WHAT IS EXPECTED:
Only lines holding the word "agent" should be copied from the material.

DATASET CONTENT:

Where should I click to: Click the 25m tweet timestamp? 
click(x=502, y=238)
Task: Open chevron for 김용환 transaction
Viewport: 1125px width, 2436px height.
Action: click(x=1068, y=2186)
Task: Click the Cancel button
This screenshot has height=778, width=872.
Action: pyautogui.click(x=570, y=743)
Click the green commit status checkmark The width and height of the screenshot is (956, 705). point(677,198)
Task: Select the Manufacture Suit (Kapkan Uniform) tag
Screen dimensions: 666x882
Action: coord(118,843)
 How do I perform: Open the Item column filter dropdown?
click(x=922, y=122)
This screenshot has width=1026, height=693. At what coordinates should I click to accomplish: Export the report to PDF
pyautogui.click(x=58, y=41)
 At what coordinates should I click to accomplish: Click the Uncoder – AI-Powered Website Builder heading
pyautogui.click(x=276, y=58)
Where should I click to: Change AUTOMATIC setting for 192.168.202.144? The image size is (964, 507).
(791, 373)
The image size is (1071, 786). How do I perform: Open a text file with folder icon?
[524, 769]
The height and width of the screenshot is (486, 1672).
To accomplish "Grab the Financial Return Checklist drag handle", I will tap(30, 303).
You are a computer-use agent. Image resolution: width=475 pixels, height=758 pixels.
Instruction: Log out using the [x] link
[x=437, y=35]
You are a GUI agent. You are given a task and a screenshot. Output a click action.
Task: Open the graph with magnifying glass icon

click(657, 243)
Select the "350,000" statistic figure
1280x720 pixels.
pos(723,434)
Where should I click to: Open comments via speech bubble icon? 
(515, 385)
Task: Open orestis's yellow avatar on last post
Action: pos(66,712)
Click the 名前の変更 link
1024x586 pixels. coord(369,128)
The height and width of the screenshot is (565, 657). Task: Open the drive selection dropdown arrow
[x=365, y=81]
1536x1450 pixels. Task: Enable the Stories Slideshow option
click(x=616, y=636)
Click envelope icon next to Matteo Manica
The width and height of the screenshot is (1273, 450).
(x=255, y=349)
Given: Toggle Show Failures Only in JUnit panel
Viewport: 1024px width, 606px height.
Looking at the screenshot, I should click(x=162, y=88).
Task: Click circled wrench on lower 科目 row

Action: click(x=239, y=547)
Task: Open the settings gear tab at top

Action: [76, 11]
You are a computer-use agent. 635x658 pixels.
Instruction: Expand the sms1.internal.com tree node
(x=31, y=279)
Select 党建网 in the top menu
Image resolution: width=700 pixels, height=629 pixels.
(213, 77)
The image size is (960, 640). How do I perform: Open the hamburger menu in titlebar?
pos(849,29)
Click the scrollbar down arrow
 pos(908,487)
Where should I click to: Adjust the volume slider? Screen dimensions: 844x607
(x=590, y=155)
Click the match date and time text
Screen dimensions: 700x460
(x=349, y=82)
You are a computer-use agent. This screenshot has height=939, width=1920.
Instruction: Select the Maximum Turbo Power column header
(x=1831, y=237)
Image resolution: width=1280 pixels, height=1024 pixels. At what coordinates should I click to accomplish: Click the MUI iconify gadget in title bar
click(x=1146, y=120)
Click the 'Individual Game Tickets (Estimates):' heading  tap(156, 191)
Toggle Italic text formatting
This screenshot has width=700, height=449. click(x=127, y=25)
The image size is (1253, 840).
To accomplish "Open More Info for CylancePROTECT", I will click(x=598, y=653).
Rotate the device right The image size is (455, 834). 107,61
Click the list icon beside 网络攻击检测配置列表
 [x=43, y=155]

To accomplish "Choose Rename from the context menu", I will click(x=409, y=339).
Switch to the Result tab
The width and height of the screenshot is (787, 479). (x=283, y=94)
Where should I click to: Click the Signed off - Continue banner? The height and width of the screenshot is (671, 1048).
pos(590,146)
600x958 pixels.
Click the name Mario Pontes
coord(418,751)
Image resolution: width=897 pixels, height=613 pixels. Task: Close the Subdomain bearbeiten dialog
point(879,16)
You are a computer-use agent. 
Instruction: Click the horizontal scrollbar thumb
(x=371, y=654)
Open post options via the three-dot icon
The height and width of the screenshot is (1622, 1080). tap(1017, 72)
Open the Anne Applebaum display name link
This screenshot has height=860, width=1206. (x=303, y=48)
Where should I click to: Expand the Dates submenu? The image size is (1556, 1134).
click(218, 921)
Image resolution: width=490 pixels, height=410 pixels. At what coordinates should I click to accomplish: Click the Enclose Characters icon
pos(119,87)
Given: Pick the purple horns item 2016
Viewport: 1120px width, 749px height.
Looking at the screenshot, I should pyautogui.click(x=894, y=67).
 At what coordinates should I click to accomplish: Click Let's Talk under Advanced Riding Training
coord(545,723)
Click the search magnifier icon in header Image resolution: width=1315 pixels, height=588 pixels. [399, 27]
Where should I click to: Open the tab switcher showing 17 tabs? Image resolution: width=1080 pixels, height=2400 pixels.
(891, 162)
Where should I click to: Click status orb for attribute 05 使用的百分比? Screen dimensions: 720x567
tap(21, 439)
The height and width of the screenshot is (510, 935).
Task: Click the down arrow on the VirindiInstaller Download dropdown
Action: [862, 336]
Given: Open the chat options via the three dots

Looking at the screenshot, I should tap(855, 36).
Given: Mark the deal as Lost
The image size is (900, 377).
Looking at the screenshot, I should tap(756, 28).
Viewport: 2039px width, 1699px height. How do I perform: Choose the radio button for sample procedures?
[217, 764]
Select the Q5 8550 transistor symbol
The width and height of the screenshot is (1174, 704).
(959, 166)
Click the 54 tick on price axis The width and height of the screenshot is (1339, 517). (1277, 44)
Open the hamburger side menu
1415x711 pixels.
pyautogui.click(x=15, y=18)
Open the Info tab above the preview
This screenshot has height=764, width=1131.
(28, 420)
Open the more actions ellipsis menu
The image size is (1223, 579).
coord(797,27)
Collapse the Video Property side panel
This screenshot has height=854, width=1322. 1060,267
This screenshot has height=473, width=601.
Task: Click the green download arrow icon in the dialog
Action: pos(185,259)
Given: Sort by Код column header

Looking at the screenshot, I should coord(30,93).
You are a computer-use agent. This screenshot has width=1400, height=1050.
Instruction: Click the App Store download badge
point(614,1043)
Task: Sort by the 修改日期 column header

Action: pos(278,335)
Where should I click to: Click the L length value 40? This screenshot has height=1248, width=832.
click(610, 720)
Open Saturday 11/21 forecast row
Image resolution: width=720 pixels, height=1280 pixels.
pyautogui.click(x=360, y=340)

WRITTEN ANSWER:
You are a computer-use agent. Image resolution: width=475 pixels, height=758 pixels.
You are a GUI agent. You are given a task and a screenshot. Output a click action.
You are a computer-use agent. 635x658 pixels.
You are a computer-use agent. This screenshot has height=939, width=1920.
You are a computer-use agent. 
You are a computer-use agent. This screenshot has width=1400, height=1050.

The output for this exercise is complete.